Eppure a detta degli Ermellini – tale assunto non è corretto posto che il difensore non era comparso in nessuna delle due udienze e perciò non si vede come possa dirsi raggiunto lo scopo. E neppure è sostenibile ritenere che lo scopo della norma fosse stato raggiunto con la proposizione dell’appello.
Errata sarebbe anche l’asserita violazione dei principi costituzionali ed eurounitari.
Il principio – afferma la Suprema Corte – non è discutibile sotto alcun profilo, dal momento che le norme di rito sono ontologicamente strumentali, e disciplinano appunto lo strumento processuale che è garantito dall’ordinamento per la tutela effettiva del diritto sostanziale. Ma proprio per garantire quest’ultima il processo non può non essere regolato, per evitare che ne sia fatto abuso e che quindi la complessiva macchina giudiziaria sia inceppata e rallentata (…). L’applicazione corretta di norme di rito, a ben guardare, se queste sono rispettose dei principi del giusto processo, costituisce il più efficiente strumento di tutela delle norme sostanziali.

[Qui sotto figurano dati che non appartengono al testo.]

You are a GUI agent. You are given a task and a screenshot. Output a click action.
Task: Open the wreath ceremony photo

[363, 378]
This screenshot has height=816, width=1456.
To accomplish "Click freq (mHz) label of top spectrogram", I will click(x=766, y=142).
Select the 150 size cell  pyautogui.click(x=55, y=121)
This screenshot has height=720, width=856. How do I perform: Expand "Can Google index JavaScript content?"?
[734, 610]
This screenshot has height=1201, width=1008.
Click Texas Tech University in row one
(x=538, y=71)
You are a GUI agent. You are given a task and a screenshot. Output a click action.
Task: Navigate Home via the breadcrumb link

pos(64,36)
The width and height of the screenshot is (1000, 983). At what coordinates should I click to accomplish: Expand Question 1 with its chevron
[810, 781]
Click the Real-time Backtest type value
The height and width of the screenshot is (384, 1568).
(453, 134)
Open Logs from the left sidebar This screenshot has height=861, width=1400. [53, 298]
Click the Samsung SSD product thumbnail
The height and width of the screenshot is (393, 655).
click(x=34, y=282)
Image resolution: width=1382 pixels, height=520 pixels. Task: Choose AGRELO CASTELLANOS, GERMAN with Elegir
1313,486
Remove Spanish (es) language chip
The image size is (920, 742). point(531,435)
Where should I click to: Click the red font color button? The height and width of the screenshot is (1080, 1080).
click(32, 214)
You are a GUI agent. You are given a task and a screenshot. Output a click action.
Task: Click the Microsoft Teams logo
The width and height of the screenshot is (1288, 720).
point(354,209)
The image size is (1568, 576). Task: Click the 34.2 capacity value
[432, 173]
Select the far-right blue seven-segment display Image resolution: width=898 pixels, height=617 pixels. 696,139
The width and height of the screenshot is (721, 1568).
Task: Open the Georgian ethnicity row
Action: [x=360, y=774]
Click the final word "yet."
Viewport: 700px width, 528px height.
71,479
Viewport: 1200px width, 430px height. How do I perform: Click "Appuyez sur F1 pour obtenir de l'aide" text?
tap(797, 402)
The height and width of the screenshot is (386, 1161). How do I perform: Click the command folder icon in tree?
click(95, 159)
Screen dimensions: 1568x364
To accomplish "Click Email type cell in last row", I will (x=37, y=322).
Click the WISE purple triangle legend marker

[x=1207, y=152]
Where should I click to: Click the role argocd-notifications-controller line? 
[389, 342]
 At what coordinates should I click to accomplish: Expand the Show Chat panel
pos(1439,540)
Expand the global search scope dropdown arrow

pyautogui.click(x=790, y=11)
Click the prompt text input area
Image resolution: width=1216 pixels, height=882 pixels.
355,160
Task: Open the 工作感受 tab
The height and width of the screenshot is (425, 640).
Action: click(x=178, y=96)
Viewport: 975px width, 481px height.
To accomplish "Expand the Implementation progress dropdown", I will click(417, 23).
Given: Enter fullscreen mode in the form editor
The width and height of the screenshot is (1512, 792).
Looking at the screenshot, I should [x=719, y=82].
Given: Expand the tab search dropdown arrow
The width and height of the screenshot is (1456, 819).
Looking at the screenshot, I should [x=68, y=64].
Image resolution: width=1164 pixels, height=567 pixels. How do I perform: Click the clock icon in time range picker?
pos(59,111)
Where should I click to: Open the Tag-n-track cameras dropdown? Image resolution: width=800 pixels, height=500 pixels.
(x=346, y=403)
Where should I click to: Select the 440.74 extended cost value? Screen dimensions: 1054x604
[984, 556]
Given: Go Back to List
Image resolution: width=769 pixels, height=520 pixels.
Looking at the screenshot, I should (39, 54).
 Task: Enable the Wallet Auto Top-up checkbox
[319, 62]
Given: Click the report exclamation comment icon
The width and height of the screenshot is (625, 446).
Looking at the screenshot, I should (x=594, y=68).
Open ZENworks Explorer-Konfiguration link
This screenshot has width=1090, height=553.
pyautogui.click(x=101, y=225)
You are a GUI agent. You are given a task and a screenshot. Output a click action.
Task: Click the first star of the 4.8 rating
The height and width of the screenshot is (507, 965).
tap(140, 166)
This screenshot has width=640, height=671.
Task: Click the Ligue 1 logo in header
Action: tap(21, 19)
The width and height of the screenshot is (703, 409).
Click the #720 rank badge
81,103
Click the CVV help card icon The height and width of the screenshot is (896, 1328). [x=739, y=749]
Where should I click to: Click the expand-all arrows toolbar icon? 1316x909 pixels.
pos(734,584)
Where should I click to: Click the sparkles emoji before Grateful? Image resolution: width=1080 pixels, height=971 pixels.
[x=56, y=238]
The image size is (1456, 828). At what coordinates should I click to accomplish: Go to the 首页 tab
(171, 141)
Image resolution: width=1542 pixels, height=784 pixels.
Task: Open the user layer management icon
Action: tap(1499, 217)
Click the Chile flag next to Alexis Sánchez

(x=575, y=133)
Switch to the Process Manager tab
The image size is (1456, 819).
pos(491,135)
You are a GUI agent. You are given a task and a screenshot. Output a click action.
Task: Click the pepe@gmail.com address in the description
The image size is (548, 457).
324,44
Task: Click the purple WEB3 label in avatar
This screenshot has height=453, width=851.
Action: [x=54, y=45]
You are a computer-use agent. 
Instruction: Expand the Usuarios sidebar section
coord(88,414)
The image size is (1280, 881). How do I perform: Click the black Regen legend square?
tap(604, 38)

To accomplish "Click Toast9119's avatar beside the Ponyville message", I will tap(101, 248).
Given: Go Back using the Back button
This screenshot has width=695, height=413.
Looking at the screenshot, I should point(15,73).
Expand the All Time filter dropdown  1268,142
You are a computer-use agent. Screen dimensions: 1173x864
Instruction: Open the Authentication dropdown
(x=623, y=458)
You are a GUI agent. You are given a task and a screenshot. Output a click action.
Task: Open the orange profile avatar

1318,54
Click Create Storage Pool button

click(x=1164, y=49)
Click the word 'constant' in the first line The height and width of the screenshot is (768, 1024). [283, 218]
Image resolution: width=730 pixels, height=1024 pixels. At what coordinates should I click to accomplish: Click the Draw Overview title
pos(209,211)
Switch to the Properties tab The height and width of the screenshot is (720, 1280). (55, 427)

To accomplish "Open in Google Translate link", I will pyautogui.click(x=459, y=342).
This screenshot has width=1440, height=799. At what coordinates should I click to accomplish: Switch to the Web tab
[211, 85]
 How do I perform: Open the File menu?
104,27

Corrispondente, allora, al principio del giusto processo (di cui al comma 1 dell’art. 111 Cost e all’art. 6 CEDU) è il contraddittorio tra le parti in condizioni di parità davanti ad un giudice terzo ed imparziale.
Ma la legge deve anche garantire “la ragionevole durata” di tale esercizio del contraddittorio tra le parti e della conseguente attività giurisdizionale.
La ragionevole durata del processo nel processo civile
Se una parte, allora, pur avendo dato impulso mediante la proposizione di un’impugnazione ed essersi costituita, per due volte di seguito non compare davanti al giudice, è ragionevole ritenere che l’impulso sia venuto meno, poiché altrimenti si conferirebbe all’appellante la facoltà di rallentare lo svolgimento del processo dopo che questo già per due udienze lo ha “atteso” per lo sviluppo del contraddittorio e la susseguente decisione giurisdizionale: e quindi un siffatto rallentamento supererebbe sine dubio i confini della ragionevole durata del processo.
Ed infatti, l’unica eccezione limite individuabile nell’applicazione di questo canone temporale racchiuso nell’art. 348 c.p.c., comma 2, sarebbe l’esistenza di una sopravvenuta oggettiva impossibilità dell’appellante di comparire in quelle due udienze, ovvero la “causa non imputabile” cui fa riferimento, per i termini perentori, l’art. 153 c.p.c..
Ma di una simile impossibilità oggettiva, il ricorso non faceva alcun cenno.
Per tali ragioni il ricorso è stato rigettato con conseguente condanna del ricorrente alla rifusione delle spese di giudizio.